— Start —

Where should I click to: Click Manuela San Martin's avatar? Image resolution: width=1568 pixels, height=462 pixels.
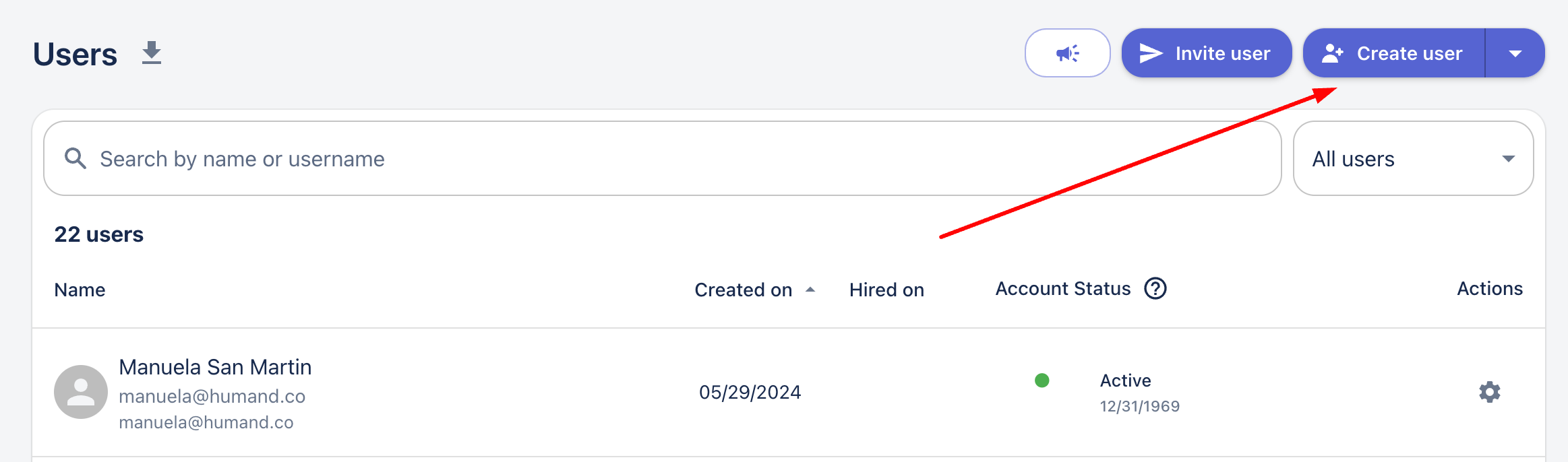click(x=81, y=392)
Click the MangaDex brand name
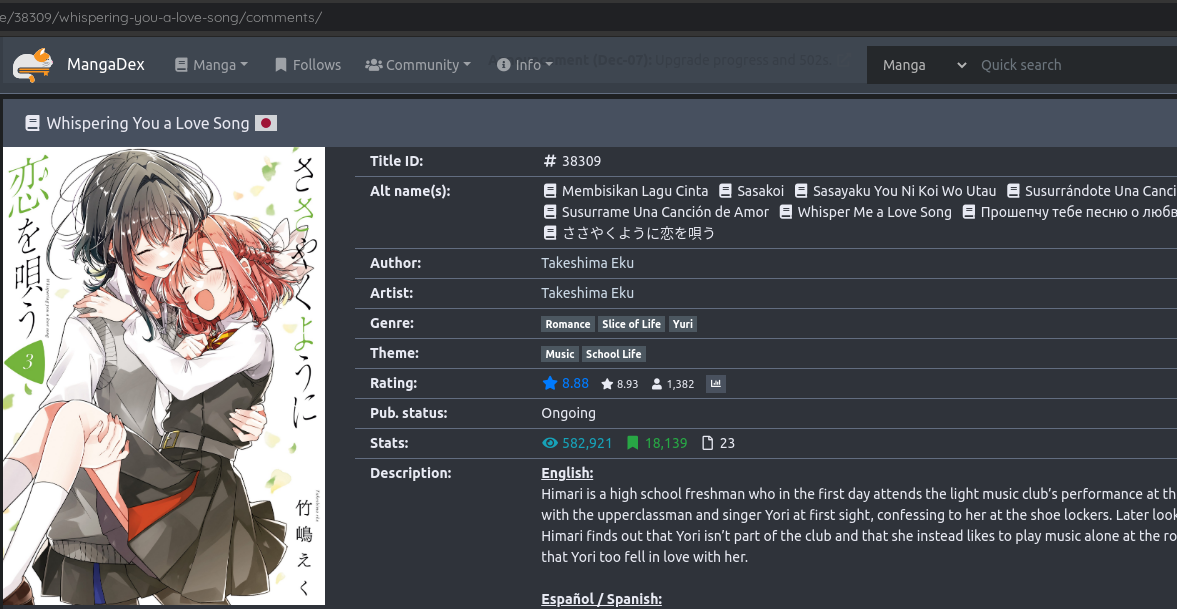The height and width of the screenshot is (609, 1177). pos(106,65)
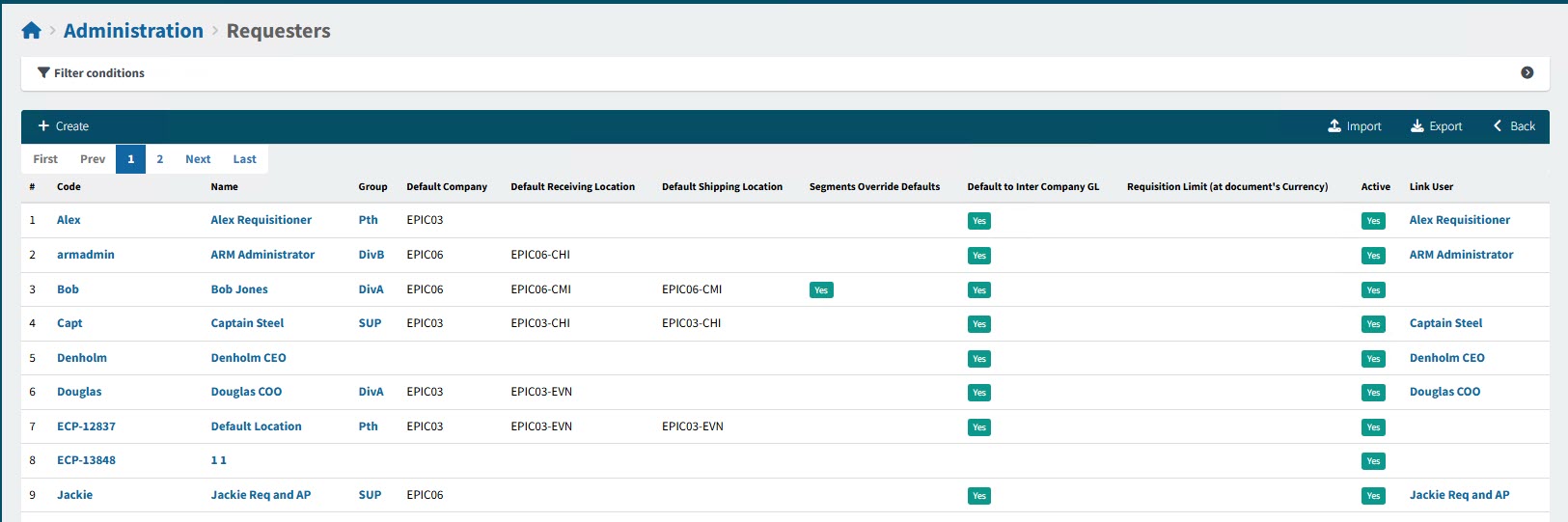Click Inter Company GL Yes badge for Denholm
Viewport: 1568px width, 522px height.
click(978, 359)
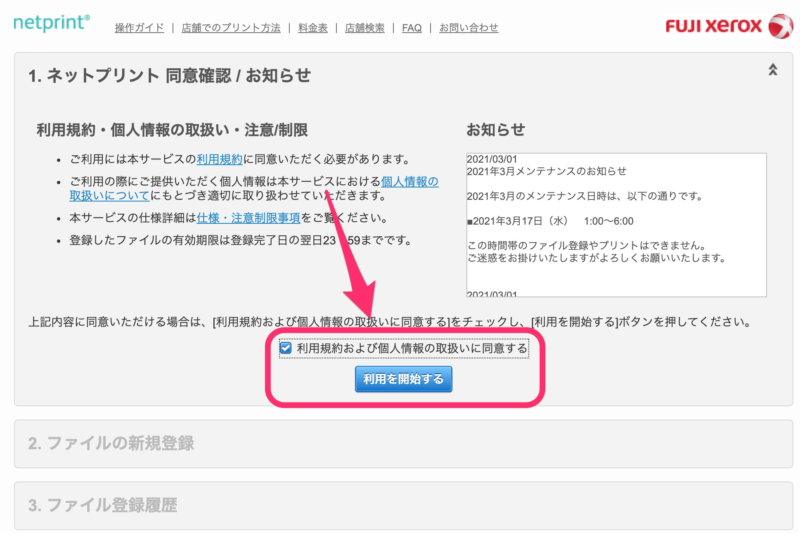Open 店舗でのプリント方法 in the top navigation

point(230,28)
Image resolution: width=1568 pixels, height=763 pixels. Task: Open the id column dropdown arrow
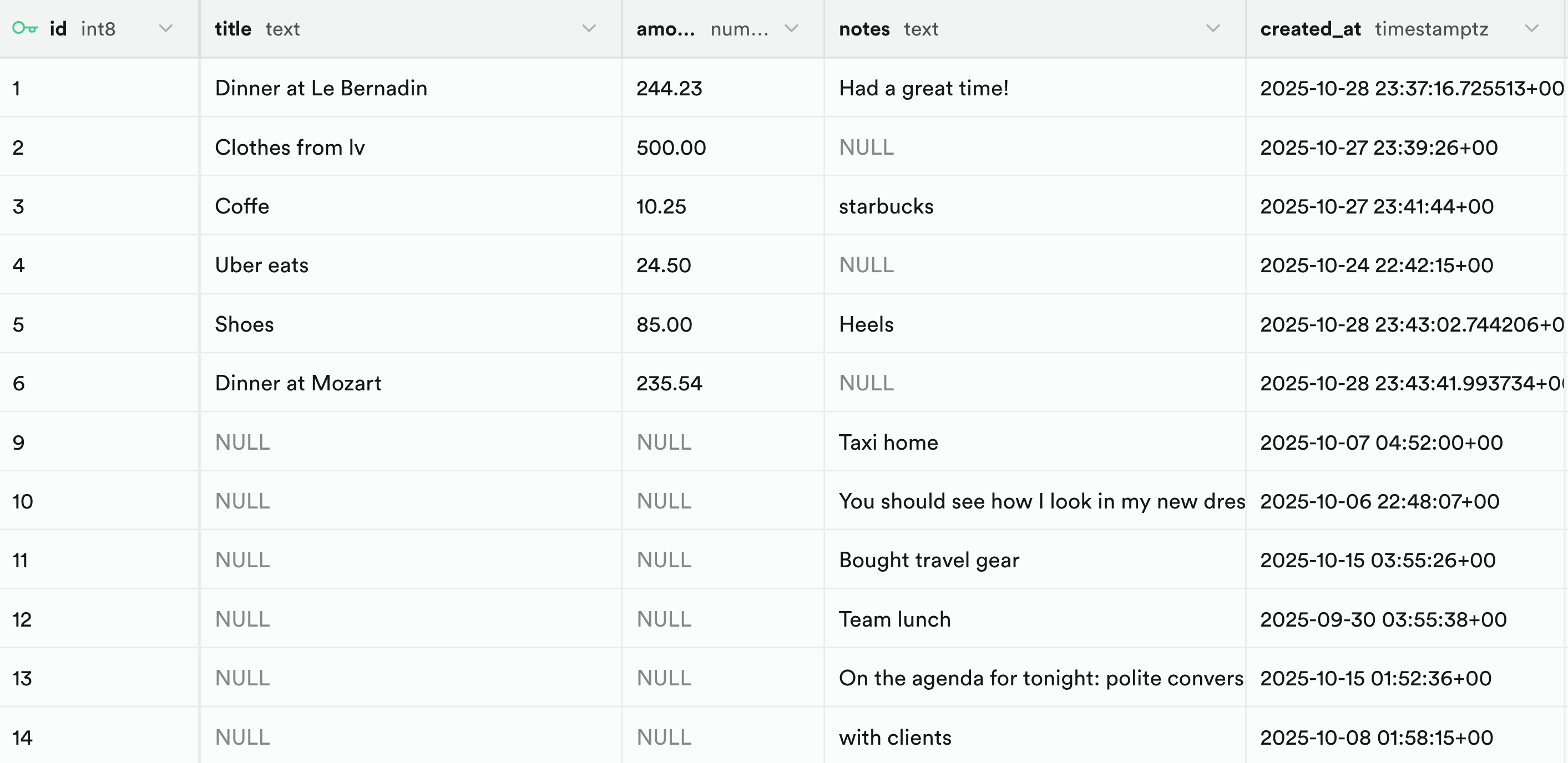pos(165,29)
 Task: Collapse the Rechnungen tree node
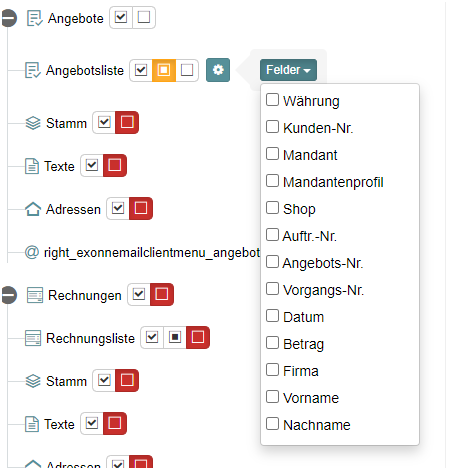coord(9,295)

— End —

INSTRUCTIONS TO FOLLOW
Please count the lines in the material above that contain the word "pixels", and give only the number.

EXERCISE OUTPUT
2